What Is a Gait Analysis?

At Spinal and Sports Care, when we conduct a gait analysis, your feet are only one small piece of your biomechanical puzzle. What happens to your feet is merely part of a holistic, whole body, integrated movement pattern.

Gait analysis aims to uncover precisely how your body is moving, from your feet up. Every activity, even standing still, represents a unique movement pattern. That pattern is bred from your habits and lifestyle, as well as your body’s mobility, stability, flexibility and strength. Every action you take—running stride, pedal stroke, swim stroke, etc.—represents that unique movement pattern. If your movements include compensations (and they likely do), gait analysis can pinpoint the areas in the body where these losses of efficiency originate. Athletes get into trouble when major compensation, which often leads to true dysfunction, continues for extended periods of time resulting in pain and injury.

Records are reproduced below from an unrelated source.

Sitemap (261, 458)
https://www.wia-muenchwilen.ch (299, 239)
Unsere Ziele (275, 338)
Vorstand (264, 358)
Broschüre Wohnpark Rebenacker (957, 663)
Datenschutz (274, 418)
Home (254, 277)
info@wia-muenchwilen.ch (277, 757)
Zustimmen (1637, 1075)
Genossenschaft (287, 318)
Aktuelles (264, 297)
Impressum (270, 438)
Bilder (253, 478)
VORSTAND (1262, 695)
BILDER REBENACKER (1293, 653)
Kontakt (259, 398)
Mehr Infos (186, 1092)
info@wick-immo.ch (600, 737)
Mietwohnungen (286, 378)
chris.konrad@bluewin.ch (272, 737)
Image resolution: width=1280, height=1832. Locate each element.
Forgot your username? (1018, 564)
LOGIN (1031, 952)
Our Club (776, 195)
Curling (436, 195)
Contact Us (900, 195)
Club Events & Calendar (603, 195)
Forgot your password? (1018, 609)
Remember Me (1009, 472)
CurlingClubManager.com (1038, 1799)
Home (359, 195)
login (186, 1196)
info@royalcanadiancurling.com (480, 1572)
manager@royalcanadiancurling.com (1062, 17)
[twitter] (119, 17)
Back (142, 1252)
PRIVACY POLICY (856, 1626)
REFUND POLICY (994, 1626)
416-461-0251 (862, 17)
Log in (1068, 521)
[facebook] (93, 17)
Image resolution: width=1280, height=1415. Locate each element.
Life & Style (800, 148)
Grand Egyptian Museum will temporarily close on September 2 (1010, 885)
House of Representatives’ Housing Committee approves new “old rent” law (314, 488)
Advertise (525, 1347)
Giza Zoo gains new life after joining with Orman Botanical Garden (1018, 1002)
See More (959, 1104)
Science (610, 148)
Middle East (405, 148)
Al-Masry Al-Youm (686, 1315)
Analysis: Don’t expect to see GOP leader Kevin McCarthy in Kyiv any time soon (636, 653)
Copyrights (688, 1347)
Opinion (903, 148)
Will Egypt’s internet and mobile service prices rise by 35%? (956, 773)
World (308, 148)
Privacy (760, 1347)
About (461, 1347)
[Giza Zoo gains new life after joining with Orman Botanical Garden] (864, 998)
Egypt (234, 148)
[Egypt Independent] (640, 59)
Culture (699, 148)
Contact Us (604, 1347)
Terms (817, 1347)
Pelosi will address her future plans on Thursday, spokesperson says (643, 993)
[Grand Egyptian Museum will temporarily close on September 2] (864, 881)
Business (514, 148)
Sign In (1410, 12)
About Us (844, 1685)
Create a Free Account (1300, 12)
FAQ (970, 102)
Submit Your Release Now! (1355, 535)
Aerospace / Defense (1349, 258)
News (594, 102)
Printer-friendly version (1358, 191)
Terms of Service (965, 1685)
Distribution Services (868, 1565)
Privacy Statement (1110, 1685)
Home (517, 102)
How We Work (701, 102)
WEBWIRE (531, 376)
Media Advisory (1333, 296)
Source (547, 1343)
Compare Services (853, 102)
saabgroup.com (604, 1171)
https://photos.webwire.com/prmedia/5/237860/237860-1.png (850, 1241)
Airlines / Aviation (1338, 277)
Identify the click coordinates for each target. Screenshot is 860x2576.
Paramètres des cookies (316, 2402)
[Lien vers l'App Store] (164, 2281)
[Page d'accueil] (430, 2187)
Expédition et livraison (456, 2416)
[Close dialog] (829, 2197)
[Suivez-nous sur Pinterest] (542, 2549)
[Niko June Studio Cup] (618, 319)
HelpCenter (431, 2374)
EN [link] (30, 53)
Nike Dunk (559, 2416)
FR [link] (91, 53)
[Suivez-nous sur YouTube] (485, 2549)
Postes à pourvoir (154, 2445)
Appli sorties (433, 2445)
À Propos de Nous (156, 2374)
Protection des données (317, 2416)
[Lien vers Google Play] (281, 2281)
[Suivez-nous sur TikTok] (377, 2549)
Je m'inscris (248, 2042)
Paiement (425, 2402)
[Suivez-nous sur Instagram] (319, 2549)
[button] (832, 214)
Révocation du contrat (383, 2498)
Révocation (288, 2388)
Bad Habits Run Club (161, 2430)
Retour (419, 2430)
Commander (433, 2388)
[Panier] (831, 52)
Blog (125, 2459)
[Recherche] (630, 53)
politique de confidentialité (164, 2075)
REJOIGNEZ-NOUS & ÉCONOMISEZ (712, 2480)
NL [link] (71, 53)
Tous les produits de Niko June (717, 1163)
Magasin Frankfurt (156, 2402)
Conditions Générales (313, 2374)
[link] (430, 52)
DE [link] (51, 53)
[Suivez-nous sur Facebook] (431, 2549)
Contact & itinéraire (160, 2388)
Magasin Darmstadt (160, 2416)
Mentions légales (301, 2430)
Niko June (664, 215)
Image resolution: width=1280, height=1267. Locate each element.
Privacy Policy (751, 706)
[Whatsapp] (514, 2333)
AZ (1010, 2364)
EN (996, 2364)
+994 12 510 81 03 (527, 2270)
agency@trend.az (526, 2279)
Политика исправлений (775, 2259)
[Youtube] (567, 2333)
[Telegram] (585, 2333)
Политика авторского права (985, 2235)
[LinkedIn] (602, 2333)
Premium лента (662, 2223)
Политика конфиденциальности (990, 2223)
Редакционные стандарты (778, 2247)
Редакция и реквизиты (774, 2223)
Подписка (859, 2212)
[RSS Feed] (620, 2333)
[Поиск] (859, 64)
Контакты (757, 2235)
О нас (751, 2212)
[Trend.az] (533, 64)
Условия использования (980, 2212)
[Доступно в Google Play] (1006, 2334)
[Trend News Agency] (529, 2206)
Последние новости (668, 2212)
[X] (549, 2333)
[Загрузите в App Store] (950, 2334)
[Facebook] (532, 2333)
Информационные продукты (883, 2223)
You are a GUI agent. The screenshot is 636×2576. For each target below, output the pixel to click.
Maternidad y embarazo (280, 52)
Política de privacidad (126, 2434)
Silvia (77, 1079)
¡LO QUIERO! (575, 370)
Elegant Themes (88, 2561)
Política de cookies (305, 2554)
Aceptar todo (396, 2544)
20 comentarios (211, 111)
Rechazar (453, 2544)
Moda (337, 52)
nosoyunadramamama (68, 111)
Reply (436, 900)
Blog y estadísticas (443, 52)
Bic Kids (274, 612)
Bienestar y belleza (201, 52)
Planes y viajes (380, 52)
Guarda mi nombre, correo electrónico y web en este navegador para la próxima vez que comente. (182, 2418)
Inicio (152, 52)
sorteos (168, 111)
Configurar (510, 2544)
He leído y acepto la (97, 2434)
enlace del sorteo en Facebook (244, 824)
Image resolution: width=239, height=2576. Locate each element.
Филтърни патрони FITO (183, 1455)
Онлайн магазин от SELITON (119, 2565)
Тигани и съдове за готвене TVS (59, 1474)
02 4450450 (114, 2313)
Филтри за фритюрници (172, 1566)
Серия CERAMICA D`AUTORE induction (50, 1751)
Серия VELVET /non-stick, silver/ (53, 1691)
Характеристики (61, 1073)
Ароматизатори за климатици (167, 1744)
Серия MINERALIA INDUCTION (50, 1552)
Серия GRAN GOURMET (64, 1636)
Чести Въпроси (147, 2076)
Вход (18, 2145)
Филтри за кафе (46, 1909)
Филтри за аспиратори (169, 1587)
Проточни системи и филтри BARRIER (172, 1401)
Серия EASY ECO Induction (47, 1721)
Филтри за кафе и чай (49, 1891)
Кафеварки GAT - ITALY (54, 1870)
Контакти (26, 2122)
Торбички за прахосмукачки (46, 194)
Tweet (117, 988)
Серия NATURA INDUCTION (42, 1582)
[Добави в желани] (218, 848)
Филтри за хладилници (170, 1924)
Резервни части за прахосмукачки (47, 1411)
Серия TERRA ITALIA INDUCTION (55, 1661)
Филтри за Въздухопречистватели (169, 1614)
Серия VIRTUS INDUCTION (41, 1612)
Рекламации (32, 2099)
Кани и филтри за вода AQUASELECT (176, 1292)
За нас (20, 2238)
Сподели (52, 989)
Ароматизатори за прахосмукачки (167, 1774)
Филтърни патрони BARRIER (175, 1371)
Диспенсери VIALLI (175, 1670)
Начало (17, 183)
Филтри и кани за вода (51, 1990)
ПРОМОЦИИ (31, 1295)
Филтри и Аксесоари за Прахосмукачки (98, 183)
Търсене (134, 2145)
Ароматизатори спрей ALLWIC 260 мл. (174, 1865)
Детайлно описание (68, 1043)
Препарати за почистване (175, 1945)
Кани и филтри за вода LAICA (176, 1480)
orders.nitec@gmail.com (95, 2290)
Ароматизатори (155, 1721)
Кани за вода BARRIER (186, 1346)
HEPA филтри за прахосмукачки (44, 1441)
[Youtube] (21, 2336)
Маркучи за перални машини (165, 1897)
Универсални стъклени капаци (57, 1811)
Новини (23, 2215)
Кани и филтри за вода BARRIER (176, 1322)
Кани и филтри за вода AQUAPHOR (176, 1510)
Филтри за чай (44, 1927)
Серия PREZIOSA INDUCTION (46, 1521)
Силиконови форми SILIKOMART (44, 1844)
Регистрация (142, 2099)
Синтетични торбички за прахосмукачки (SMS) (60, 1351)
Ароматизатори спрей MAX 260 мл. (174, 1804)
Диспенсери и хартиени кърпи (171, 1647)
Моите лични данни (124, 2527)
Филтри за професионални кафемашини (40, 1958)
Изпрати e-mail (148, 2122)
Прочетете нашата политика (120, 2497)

How Compensations Affect Your Gait

Compensations in the body lead to imbalance around the joints. The larger prime movers (hamstrings, glutes, quads, etc.) become less active, and end up contributing less than their fair share of the work in moving us around. The smaller/tiny stabilising muscles are forced to step in (compensate) and do the work of the larger, more powerful prime movers. The stabilisers are overloaded day after day, game after game. Over time they end up, in a word, fried. The wear and tear on the stabilisers greatly compromises recovery and your ability to train consistently. In short, this scenario is an injury waiting to happen. We see it over and over again.

Discovering the inefficiencies and compensations unique to you is the power of what true gait analysis can reveal. Once uncovered, these inefficient and costly “energy leaks” that rob you of power and free speed can be addressed. This cannot be overstated: Improper, unbalanced movement limits your ultimate potential and puts you at an exponentially-increased risk of injury.